**Task statement:**
In the rows below, rewrite everything from the line containing "Task: Lock Alex Jordin's route" down to the end of the rows, substituting "Chorus" for "Flanger" and leaving all else unchanged.

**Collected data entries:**
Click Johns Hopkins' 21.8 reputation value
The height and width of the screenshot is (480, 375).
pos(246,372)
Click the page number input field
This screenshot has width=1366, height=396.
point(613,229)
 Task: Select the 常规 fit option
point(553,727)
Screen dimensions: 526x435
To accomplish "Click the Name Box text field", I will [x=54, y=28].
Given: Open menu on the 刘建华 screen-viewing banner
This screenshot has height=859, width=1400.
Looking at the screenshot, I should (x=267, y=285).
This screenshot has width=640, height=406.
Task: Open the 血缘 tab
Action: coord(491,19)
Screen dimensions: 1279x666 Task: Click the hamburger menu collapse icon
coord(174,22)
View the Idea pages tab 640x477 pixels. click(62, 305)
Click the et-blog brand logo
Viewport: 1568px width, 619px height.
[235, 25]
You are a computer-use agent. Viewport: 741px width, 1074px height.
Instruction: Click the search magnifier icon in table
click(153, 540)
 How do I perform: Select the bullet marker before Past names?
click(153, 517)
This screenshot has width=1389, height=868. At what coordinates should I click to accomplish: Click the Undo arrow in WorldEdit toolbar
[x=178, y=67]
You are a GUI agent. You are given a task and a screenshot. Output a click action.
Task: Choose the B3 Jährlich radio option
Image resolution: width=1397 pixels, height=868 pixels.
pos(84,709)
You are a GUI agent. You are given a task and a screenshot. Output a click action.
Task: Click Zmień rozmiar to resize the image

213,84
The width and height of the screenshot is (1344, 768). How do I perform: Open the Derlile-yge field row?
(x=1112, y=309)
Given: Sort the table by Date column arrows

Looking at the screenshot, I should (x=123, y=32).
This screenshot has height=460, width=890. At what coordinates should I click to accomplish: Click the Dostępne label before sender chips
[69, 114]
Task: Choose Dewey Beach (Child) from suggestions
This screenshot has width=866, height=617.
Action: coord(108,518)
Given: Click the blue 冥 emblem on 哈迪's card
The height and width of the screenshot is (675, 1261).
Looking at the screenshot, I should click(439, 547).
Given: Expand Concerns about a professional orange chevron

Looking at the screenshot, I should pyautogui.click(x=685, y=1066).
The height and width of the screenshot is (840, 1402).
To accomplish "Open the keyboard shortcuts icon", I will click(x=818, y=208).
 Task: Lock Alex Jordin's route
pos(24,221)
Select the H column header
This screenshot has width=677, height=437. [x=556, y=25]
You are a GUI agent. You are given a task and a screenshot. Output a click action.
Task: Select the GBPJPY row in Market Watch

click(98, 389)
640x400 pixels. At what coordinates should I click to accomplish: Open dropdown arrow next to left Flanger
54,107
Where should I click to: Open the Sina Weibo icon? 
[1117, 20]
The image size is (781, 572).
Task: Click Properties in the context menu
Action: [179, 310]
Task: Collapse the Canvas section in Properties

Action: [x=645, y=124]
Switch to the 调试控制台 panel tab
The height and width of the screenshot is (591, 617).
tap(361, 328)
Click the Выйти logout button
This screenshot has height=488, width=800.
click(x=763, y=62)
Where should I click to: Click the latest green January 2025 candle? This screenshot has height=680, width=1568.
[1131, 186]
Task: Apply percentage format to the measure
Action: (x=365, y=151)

**Response below:**
 Task: Lock Alex Jordin's route
pos(24,221)
Select the H column header
This screenshot has width=677, height=437. [x=556, y=25]
You are a GUI agent. You are given a task and a screenshot. Output a click action.
Task: Select the GBPJPY row in Market Watch

click(98, 389)
640x400 pixels. At what coordinates should I click to accomplish: Open dropdown arrow next to left Chorus
54,107
Where should I click to: Open the Sina Weibo icon? 
[1117, 20]
The image size is (781, 572).
Task: Click Properties in the context menu
Action: [179, 310]
Task: Collapse the Canvas section in Properties

Action: [x=645, y=124]
Switch to the 调试控制台 panel tab
The height and width of the screenshot is (591, 617).
tap(361, 328)
Click the Выйти logout button
This screenshot has height=488, width=800.
click(x=763, y=62)
Where should I click to: Click the latest green January 2025 candle? This screenshot has height=680, width=1568.
[1131, 186]
Task: Apply percentage format to the measure
Action: (x=365, y=151)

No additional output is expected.